**Exercises**
A: From the Alzheimer's caregiving text, write out the stretch from "QUESTION: My loved" through "this stressful situation.".
B: Translate this sentence from the Alzheimer's caregiving text into Spanish: "Through the entire conversation, try to stay CALM."

━━━━━ Text passage

30/05/2026
It’s time for a Journey to Justice JEWEL. 💎 💎Like other jewels, we hope ours prove to be valuable in helping our followers dealing with a loved one diagnosed with Alzheimer’s or a dementia.
QUESTION: My loved one with Alzheimer’s repeatedly tells me, “I want to go home.” What do I do?
Why are they doing this?
First, you must understand that a request to go home, from a dementia individual, is usually a request that they are seeking COMFORT rather than going somewhere.
Please continue reading for suggestions to help you though this stressful situation.
First and most importantly, DO NOT try to use reason and logic with them. This will only serve to escalate the situation. Then, you will be dealing with an angry, agitated loved one. Nothing good will come from you telling them “this IS your home” or “you live HERE now.”
Secondly, don’t be afraid to agree with their request. You can agree by telling them, “Sure we can do that, but since it’s lunch time, let’s eat lunch first.” This helps to validate that you are not telling them NO and they are not wrong. Then, after agreeing, you can subtly begin the process of distracting and redirecting their attention.
Through the entire conversation, try to stay CALM. If you stay calm, they will begin to calm down, too. If your loved one has always enjoyed a good hug, now may be the time to provide this needed comfort. Telling my Mother how much I love her and that she is “my best friend” often puts a smile on her face and diverts her thoughts about “going to Grandma’s house.” Giving her a treasured item in her room, a stuffed teddy bear, old pictures, a card from a loved one that she begins reading can also divert her to a place of comfort and change the trajectory of her thoughts.

━━━━━━━━━━
━━━━━ Information provided

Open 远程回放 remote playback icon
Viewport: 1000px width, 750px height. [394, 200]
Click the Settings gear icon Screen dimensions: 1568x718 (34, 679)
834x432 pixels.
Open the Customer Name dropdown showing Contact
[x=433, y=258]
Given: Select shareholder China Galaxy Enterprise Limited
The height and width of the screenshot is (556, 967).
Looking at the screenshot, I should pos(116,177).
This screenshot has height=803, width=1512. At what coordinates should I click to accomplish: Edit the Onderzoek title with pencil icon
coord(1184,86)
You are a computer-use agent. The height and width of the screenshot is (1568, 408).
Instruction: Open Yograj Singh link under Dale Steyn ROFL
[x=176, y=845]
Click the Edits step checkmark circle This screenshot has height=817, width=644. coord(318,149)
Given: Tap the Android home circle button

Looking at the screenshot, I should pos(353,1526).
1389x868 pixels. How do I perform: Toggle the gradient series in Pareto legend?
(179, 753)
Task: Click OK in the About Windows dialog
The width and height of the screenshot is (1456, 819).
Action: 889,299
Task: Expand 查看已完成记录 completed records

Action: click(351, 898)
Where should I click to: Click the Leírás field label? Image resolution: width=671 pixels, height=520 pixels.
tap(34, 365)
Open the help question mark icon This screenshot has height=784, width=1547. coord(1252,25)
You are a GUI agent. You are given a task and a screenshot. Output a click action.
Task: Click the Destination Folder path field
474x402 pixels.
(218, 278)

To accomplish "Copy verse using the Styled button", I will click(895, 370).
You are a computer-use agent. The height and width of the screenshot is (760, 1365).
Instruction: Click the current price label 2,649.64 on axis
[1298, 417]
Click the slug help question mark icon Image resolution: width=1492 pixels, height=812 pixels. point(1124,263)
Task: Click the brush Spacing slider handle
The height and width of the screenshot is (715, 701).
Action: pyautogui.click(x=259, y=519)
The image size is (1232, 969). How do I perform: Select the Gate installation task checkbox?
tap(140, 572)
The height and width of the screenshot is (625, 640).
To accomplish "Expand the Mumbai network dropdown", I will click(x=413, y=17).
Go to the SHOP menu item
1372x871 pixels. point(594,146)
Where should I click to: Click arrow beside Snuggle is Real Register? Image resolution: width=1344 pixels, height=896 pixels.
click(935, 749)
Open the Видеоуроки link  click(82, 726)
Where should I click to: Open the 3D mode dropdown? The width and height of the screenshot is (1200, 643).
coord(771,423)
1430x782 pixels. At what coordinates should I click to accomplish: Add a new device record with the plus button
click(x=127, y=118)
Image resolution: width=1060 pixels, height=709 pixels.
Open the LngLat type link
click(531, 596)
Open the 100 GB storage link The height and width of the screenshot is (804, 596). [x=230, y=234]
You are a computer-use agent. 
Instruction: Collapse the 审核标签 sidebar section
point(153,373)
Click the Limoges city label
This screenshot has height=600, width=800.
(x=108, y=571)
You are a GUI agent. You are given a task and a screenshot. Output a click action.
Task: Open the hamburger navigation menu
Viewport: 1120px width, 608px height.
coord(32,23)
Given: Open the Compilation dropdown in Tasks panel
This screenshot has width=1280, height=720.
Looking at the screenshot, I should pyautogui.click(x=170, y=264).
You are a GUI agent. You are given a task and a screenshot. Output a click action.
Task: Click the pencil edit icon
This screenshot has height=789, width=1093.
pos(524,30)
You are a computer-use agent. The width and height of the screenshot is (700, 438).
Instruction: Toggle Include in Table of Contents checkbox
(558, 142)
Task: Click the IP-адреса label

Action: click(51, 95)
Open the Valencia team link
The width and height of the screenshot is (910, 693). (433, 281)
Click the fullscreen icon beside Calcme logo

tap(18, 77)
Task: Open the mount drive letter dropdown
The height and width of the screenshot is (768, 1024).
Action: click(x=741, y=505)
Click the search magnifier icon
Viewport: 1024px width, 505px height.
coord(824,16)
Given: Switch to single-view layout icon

━━━━━━━━━━

**Solved tasks**
A:
QUESTION: My loved one with Alzheimer’s repeatedly tells me, “I want to go home.” What do I do?
Why are they doing this?
First, you must understand that a request to go home, from a dementia individual, is usually a request that they are seeking COMFORT rather than going somewhere.
Please continue reading for suggestions to help you though this stressful situation.

B: Durante toda la conversación, trate de mantener la CALMA.